Page excerpt |
However, the overall
picture for Indigenous access to housing and infrastructure is still one
of disadvantage, with the majority of Indigenous peoples generally living
in overcrowded and poor quality rental accommodation. The ABS Community
Housing and Infrastructure Needs Survey (CHINS) funded by ATSIC in 2001
found that 19 per cent of Indigenous dwellings in urban and regional areas
have a high need for repairs in contrast to 7 per cent for other households.
There are also 3.4 people in Indigenous households compared to 2.6 in
other households; and in 1996 7 per cent of Indigenous households consisted
of 10 or more people in contrast to 0.1 per cent of Indigenous households.
[94]
The statistics on
law and justice presented in the Government's response to CAR are particularly
disingenuous. It states that:
- Despite a rise
in the total prison population since 1994, the rate of Indigenous incarceration
has remained relatively stable in recent years - On average, the
rate of Indigenous deaths in custody has fallen since the Royal Commission,
and Indigenous people are less likely to die in custody than non-Indigenous
prisoners. [95]
A different and more
honest way of presenting the facts on this issue would be to acknowledge
that since the Royal Commission into Aboriginal Deaths in Custody incarceration
rates and over-representation rates have risen significantly, and in recent
years have not declined. It would also be to acknowledge that Indigenous
people still constitute approximately 18% of all deaths in custody despite
constituting 2% of the population. These figures cannot be construed as
a positive outcome.

Task description | Continue the passage on Indigenous housing and justice statistics from its last sentence.

Provided data |
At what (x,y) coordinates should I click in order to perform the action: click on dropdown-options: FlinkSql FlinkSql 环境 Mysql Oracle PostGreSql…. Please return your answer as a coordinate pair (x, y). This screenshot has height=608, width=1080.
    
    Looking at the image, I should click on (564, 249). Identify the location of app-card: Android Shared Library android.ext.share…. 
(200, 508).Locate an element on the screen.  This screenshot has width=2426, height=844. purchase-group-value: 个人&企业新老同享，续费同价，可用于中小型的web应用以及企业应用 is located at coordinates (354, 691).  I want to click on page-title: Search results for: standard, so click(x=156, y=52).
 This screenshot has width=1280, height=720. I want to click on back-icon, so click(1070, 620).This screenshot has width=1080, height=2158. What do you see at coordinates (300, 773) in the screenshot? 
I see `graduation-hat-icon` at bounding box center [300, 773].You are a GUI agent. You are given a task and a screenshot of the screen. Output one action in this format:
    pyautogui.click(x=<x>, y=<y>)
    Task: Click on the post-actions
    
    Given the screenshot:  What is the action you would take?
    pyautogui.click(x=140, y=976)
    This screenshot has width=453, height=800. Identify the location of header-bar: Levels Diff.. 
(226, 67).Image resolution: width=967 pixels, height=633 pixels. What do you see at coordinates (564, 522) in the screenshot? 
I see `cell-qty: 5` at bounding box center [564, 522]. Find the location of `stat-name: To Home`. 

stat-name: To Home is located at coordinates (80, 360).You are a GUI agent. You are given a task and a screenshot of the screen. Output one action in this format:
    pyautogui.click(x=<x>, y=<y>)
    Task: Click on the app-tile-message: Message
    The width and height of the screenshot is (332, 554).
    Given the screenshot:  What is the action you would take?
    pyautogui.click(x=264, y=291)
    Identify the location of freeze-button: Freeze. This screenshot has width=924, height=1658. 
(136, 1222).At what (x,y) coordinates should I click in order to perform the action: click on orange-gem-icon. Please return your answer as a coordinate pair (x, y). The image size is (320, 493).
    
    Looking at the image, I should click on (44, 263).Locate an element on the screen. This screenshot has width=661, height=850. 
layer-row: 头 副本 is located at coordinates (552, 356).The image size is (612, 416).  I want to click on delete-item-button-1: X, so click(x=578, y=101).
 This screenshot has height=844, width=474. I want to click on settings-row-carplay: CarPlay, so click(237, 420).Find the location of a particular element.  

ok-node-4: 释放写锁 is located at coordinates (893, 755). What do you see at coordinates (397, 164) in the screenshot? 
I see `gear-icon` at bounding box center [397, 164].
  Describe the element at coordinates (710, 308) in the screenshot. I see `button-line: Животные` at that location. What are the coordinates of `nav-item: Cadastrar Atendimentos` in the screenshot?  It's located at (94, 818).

Expected answer |
Again, the absence
of a long term commitment to overcoming Indigenous disadvantage, with
short, medium and long term targets, masks the distinct lack of progress
in addressing Indigenous disadvantage within a practical reconciliation
approach. There is a continual need for Indigenous organisations to unravel
the statements of the Government so that it can be held accountable for
the real lack of achievement.
Conclusion
The past twelve months
have seen the Government reinforce its practical reconciliation approach
to Indigenous issues. By continually reinforcing that its commitment is
to addressing key issues of Indigenous disadvantage and nothing else,
the Government has selectively engaged in debates about Indigenous policy
formulation. It has developed a tunnel vision that renders it incapable
of seeing anything that falls outside the boundaries that it has unilaterally,
and artificially, established for relations with Indigenous peoples.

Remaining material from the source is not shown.